Two GPUs resting on top of a keyboard. — Graphics processing units (GPUs) can be used to let users tune performance and power consumption. The nVidia GPUs used in Apple notebooks launched in 2010 could be switched off in favour of Intel GPUs to reduce energy usage when the user is not playing games or using other graphics-intensive software © Chris Edwards

The rise and rise of GPUs

December 2014

The technology used to bring 3D video games to the personal computer and to the mobile phone is to take on more computing duties inside a wide array of electronic devices. Technology writer Chris Edwards looks at how UK companies such as ARM and ImaginationTechnologies have contributed to the movement.

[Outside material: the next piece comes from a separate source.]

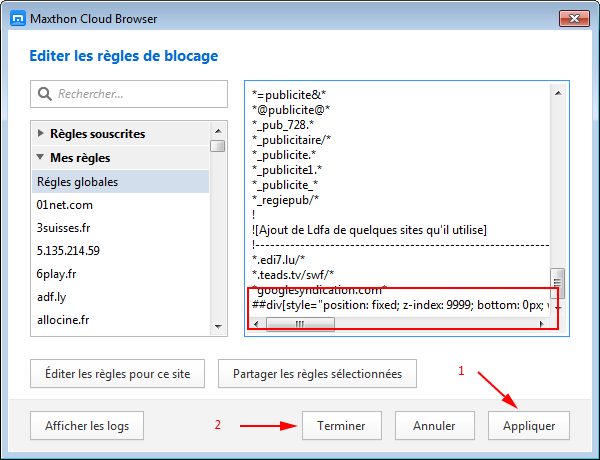Click the Rechercher search field
600x460 pixels.
pyautogui.click(x=129, y=94)
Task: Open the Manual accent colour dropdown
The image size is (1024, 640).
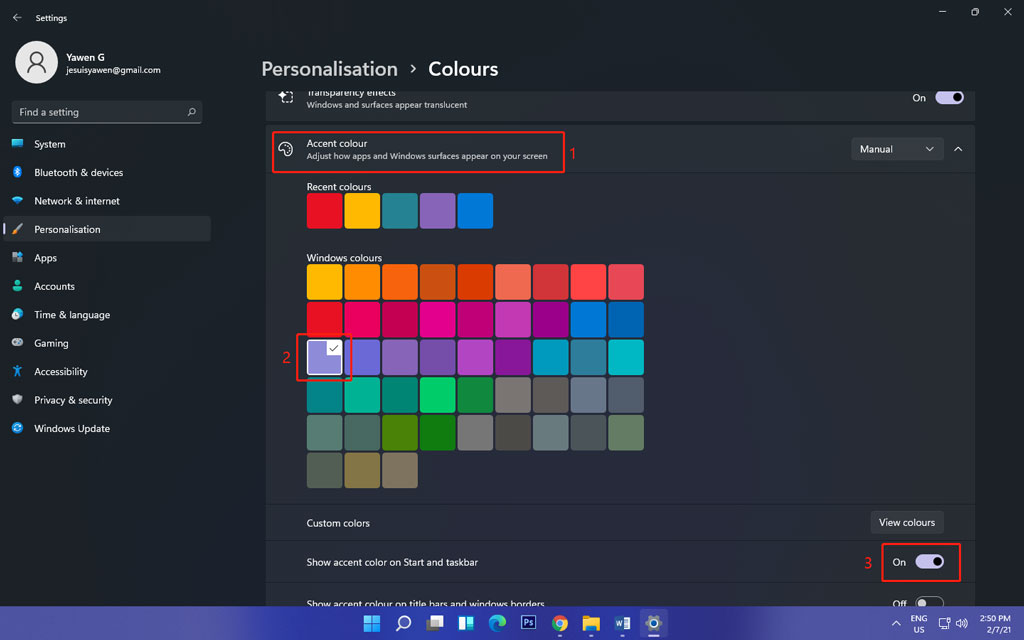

While today’s silicon technology is highly optimised for fast calculations, demand for faster processing speed is increasing. Over the past two decades, microprocessor clock rates (the frequency at which a microprocessor runs instructions) have spiralled up into the gigahertz, but memory has failed to keep up. The graphics processing unit (GPU), a device that evolved alongside the microprocessor, has helped provide an answer to this problem.

Modern GPUs are very efficient at manipulating computer graphics and image processing, and their highly parallel structure makes them more effective than general-purpose central processing units for algorithms where processing of large blocks of data is done in parallel. They are beginning to reshape the way computers are designed and programmed, whether they are used inside cars, mobile phones or supercomputers.

Improving graphics

In the 1990s, the computational load required to render new 3D games, such as Quake, drove a transfer of technology originally used for displaying graphics for flight simulators into the PC. Conventional microprocessors, such as those made for PCs, are designed to run as wide a variety of software as possible. Such flexibility calls for a design that is balanced between the ability to fetch pieces of data, perform calculations on them and make decisions on the results. However, the process of fetching data from memory introduces delays and slow performance. Not only does the microprocessor have to wait for the data before it can work on it, but each decision may also take the program down a different branch of code that calls for a new stream of instructions and data not in the caches. While this happens, the instruction pipeline – the ‘assembly line’ of dependent tasks to be executed in order – has to stall and wait – see Pipelines and bubbles.

A schematic of a generic 4-stage pipeline, showing the clock cycle for the waiting instructions and the completed instructions. — Generic 4-stage pipeline; the coloured boxes represent instructions independent of each other © Wikimedia Commonss

Pipelines and bubbles

To allow it to perform work as quickly as possible, a central processing unit overlaps the instructions it works on in the form of a pipeline. The most basic pipeline sequence is the four-stage ‘Fetch, Decode, Execute and Writeback.’ However, some steps of the pipeline may take longer to complete than others, or may need to wait for other instructions to complete and return results.

Bubbles form in the pipeline when an operation has to stall. Instructions further ahead in the pipeline will be able to complete, but those behind the stalled instruction have to wait. Very often, this is because of a fetch from memory. Writes to memory do not stall in the same way because most processors allow instructions to complete out of order. Because the processor does not need to know the result of the write, only that it happened, a stall will only occur if the processor finds it has to read the value from memory.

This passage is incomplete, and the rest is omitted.